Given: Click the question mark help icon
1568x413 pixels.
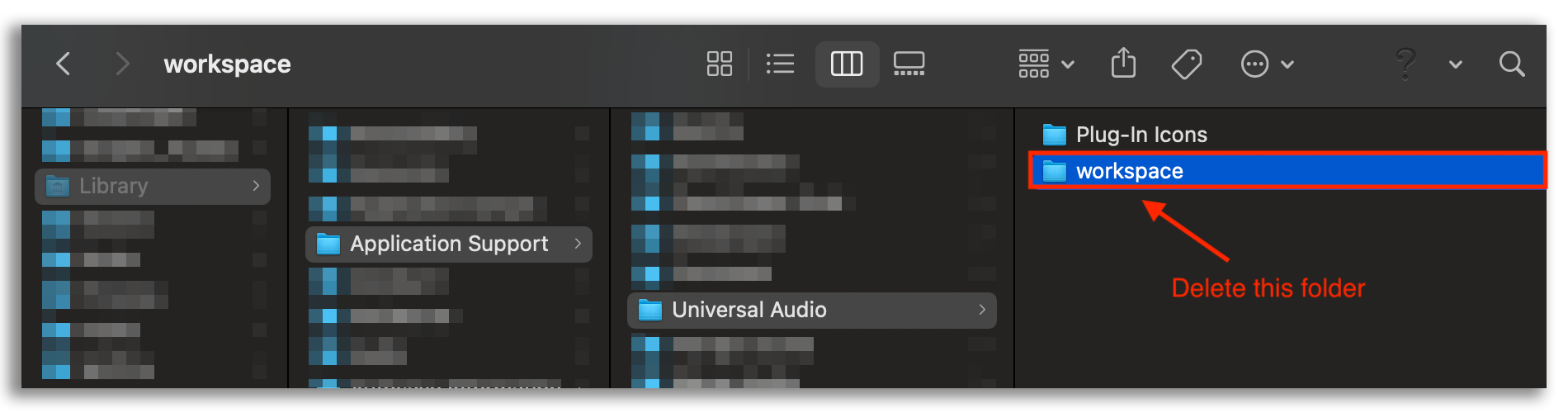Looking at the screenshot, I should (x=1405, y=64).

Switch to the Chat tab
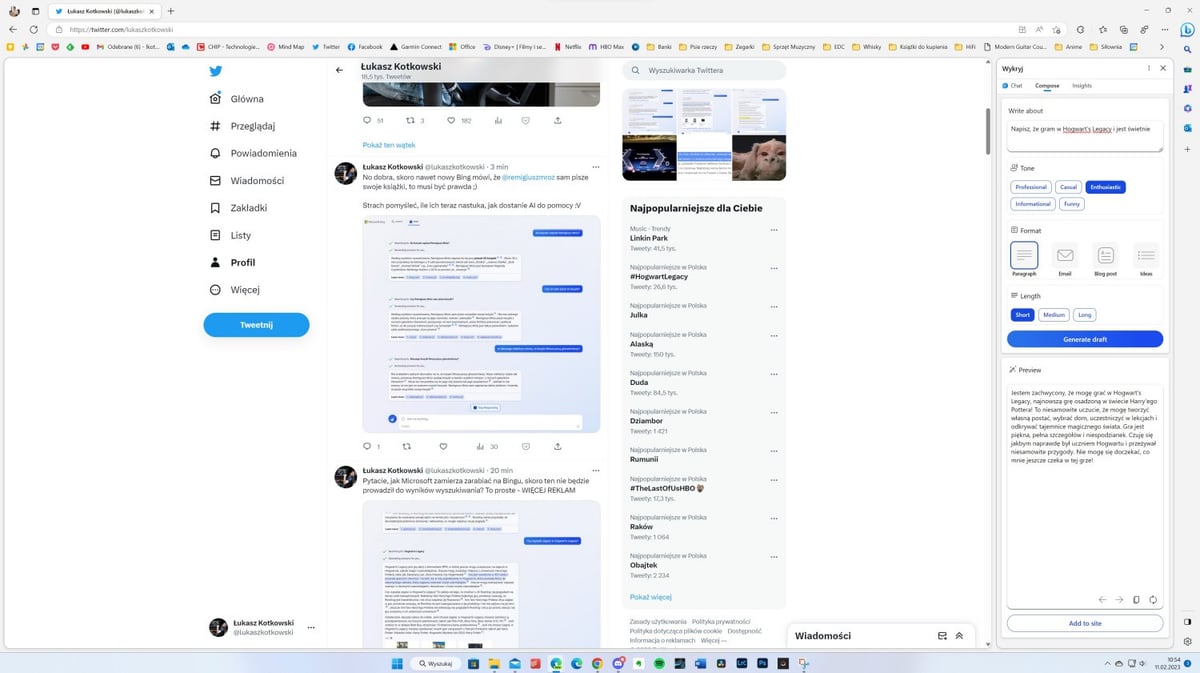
__________________________________________________
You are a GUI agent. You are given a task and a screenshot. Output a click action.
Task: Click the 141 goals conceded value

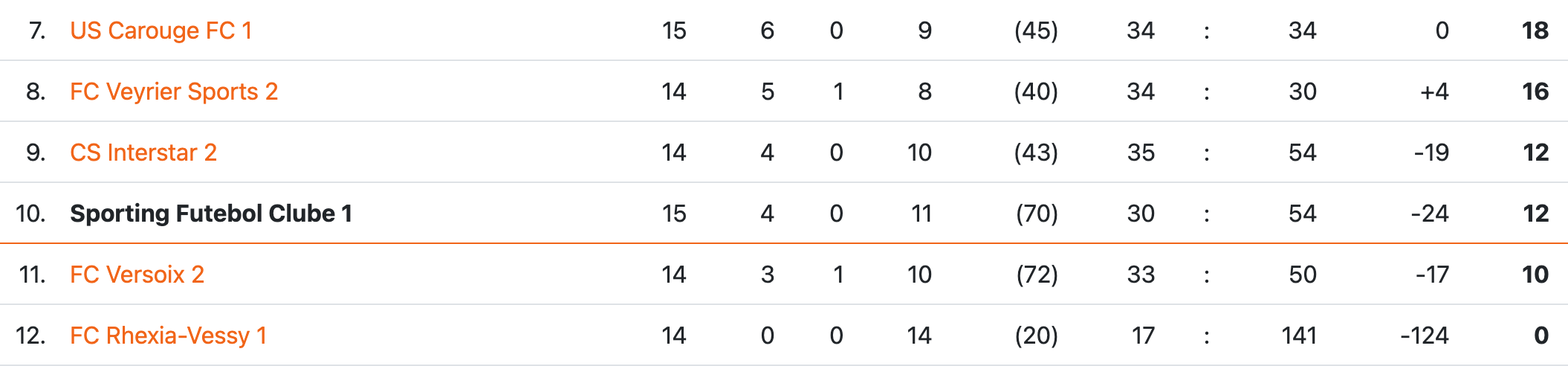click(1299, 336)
__________________________________________________
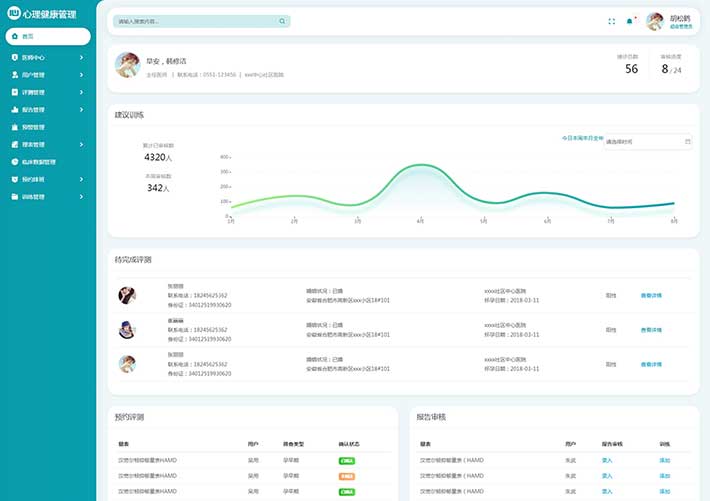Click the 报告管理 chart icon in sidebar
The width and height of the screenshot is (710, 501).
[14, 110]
__________________________________________________
Problem statement
Please copy the lines above exactly, starting at the line that holds "Given: Click the question mark help icon" and ending at the line that holds "Switch to the Chat tab"; include both, but no pictures.

Written solution
Given: Click the question mark help icon
1568x413 pixels.
Looking at the screenshot, I should (x=1405, y=64).

Switch to the Chat tab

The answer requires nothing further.